Metadata-Version: 2.1
Name: xmlhtml2pandas
Version: 0.10
Summary: html/ocr parser using Cython/lxml/Tesseract/ImageMagick/Pandas
Home-page: https://github.com/hansalemaos/xmlhtml2pandas
Author: Johannes Fischer
Author-email: aulasparticularesdealemaosp@gmail.com
License: MIT
Keywords: ocr,html
Classifier: Development Status :: 4 - Beta
Classifier: Programming Language :: Python :: 3 :: Only
Classifier: Programming Language :: Python :: 3.10
Classifier: Topic :: Software Development :: Libraries :: Python Modules
Classifier: Topic :: Utilities
Description-Content-Type: text/markdown
License-File: LICENSE.rst
Requires-Dist: Cython
Requires-Dist: exceptdrucker
Requires-Dist: flatten_any_dict_iterable_or_whatsoever
Requires-Dist: lxml
Requires-Dist: numpy
Requires-Dist: pandas
Requires-Dist: setuptools


# html/ocr parser using Cython/lxml/Tesseract/ImageMagick/Pandas

### Tested against Windows 10 / Python 3.11 / Anaconda / Windows 

### pip install xmlhtml2pandas

### Cython and a C compiler must be installed!

```PY
import os

# first time only - to compile the xmlhtml.pyx file
os.environ["LXML_INCLUDE"] = r"C:\ProgramData\anaconda3\envs\a0\Lib\site-packages\lxml"
os.environ["LIBXML_INCLUDE"] = (
    r"C:\ProgramData\anaconda3\envs\a0\Lib\site-packages\lxml\includes\libxml"
)
os.environ["ICONV_INCLUDE"] = r"C:\tools\Anaconda3\Library\include"

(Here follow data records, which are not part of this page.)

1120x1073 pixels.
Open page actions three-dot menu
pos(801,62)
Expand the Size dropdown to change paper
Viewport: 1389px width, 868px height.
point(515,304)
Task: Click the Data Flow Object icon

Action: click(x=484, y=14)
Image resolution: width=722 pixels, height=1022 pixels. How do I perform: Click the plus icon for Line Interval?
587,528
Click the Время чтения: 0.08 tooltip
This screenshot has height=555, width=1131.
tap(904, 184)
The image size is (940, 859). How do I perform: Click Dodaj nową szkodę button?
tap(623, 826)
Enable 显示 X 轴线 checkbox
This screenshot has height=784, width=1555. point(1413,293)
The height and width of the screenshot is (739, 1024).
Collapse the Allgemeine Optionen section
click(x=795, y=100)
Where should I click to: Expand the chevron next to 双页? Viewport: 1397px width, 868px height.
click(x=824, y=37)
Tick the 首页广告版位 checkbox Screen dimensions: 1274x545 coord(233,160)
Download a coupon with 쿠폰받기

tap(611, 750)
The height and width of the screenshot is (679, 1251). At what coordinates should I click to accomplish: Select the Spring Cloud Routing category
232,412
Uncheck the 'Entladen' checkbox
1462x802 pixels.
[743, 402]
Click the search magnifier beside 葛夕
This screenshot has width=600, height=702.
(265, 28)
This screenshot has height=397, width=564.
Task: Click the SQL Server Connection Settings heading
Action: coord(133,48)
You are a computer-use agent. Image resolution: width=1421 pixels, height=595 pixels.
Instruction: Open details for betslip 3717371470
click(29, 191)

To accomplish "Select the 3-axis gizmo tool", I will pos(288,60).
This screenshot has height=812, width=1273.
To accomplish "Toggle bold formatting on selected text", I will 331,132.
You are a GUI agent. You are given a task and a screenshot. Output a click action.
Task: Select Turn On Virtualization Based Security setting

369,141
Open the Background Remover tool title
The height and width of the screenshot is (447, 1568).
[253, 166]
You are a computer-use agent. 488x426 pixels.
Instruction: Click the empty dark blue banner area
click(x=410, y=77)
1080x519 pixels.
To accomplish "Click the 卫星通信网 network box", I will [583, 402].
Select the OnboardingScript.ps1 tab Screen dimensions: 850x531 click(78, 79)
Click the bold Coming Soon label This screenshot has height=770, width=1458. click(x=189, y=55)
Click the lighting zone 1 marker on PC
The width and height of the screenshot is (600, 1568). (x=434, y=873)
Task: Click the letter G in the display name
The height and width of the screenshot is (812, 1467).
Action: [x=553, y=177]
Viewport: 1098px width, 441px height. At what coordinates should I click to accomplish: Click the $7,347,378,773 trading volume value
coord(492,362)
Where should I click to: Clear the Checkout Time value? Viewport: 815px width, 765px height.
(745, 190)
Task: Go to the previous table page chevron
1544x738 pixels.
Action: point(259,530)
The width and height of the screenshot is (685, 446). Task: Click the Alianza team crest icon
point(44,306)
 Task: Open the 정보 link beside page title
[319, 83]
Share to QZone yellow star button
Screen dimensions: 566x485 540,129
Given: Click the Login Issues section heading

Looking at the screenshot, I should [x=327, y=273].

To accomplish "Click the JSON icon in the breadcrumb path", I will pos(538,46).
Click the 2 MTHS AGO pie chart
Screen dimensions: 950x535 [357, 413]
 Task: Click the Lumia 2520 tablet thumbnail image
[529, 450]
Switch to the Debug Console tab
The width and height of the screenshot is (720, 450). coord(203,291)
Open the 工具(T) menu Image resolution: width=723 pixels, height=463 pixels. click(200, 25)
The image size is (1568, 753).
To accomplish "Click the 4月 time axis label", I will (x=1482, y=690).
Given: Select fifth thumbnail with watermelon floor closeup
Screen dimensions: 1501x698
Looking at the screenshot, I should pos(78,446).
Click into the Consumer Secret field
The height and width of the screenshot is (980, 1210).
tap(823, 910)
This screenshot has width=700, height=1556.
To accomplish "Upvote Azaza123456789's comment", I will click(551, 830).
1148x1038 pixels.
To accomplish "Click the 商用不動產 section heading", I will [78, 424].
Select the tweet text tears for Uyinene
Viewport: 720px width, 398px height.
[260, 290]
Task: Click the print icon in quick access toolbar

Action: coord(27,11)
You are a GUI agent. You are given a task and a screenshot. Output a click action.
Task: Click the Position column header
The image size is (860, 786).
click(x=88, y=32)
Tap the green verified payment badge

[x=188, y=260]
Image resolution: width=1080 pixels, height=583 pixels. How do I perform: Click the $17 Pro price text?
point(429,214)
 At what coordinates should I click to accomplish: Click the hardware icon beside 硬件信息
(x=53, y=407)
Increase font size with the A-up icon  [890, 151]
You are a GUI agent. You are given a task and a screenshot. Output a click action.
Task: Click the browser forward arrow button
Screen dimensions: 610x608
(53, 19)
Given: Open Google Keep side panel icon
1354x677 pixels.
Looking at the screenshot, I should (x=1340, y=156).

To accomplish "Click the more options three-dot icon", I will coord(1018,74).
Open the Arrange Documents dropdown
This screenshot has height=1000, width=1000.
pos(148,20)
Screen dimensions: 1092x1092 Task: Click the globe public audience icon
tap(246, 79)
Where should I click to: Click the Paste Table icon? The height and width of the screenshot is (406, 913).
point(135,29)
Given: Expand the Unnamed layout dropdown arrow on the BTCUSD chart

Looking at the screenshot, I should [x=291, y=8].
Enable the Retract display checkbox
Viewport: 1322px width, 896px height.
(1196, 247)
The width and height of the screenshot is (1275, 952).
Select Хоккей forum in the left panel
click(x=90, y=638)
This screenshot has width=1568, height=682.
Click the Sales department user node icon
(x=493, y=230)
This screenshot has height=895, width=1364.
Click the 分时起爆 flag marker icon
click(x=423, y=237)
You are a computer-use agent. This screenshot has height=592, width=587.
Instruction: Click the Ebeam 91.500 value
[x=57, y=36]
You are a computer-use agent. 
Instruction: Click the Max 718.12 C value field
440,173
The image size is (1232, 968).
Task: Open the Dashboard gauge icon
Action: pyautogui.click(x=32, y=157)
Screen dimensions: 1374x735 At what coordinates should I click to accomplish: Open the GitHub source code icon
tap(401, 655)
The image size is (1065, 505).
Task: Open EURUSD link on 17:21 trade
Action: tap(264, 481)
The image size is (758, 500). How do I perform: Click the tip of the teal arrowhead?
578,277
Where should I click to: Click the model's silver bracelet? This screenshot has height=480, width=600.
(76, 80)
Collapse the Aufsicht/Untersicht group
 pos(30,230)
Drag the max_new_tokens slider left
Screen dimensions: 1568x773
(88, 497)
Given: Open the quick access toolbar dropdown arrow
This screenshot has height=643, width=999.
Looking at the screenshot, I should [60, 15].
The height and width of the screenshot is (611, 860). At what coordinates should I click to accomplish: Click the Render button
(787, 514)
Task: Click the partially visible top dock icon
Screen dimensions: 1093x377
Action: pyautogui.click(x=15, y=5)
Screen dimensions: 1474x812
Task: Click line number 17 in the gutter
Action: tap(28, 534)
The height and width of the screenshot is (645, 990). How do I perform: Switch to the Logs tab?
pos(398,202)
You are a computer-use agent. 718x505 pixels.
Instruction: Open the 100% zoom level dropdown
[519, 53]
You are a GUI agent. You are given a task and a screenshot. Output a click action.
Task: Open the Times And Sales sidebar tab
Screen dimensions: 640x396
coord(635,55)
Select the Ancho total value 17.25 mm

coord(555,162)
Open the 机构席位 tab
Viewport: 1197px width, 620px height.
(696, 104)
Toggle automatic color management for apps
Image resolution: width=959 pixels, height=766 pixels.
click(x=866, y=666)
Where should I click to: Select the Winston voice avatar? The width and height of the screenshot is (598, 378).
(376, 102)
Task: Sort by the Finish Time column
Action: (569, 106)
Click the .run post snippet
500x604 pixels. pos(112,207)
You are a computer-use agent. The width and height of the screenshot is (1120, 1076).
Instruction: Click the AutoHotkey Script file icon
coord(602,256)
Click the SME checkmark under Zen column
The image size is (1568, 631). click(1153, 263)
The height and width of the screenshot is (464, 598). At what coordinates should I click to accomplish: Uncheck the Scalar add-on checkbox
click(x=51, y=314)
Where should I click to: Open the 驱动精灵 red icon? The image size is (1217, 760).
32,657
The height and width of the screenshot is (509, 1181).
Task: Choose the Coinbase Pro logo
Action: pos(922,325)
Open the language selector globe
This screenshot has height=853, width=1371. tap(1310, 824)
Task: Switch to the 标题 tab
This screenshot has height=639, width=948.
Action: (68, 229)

# Tesseract and ImageMagick must be installed!
os.environ["OMP_THREAD_LIMIT"] = "1"  # to limit the number of threads (tesseract)
os.environ["MAGICK_THREAD_LIMIT"] = "1"  # to limit the number of threads (ImageMagick)
from xmlhtml2pandas import parse_xmlhtml, preprocess_images_and_run_tesseract
from cythondfprint import add_printer  # fast color printer for pandas df

add_printer(1)
for file2parse in [
    r"C:\Users\hansc\Downloads\Apostas Futebol _ Sportingbet.mhtml",
    r"C:\Users\hansc\Downloads\bet365 - Apostas Desportivas Online.mhtml",
    r"C:\Users\hansc\Downloads\bet365 - Apostas Desportivas Online2.mhtml",
]:
    with open(
        file2parse,
        "rb",
    ) as f:
        df_html = parse_xmlhtml(f, "html", ())
        print(df_html)
        print(df_html.dtypes)


for picture in preprocess_images_and_run_tesseract(
    density=200,
    resize_percentage=100,
    tesser_cpus=1,
    image_magick_cpus=1,
    path_in=r"C:\Users\hansc\Desktop\testimg",  # for folders
    path_out=r"C:\Users\hansc\Desktop\testimg_outfiles",  #  for folders
    # path_in=r"C:\Users\hansc\Downloads\apicture.png",# single file
    # path_out=r"C:\Users\hansc\Downloads\afolderforapicture", # single file - folder as output
    magick_options="""-colorspace LinearGray  -normalize -auto-level -alpha deactivate  -adaptive-blur 1 -adaptive-sharpen 1 -trim -fuzz 60 -antialias -auto-gamma -auto-level -black-point-compensation -normalize -enhance -white-balance -antialias -black-threshold 4 -mean-shift 1x5+17%""",
    magick_path=r"C:\Program Files\ImageMagick-7.1.1-Q16-HDRI\magick.exe",
    tesseractpath=r"C:\Program Files\Tesseract-OCR\tesseract.exe",
    tessdata_dir=r"C:\Program Files\Tesseract-OCR\tessdata",
    tesser_options_str="-l por+eng --oem 3 --psm 6 -c tessedit_create_hocr=1 -c hocr_font_info=1 -c tessedit_pageseg_mode=6",
    debug=False,
    subprocess_kwargs_tesser=None,
    subprocess_kwargs_magick=None,
    include_screenshots=True,
):
    print(picture)
```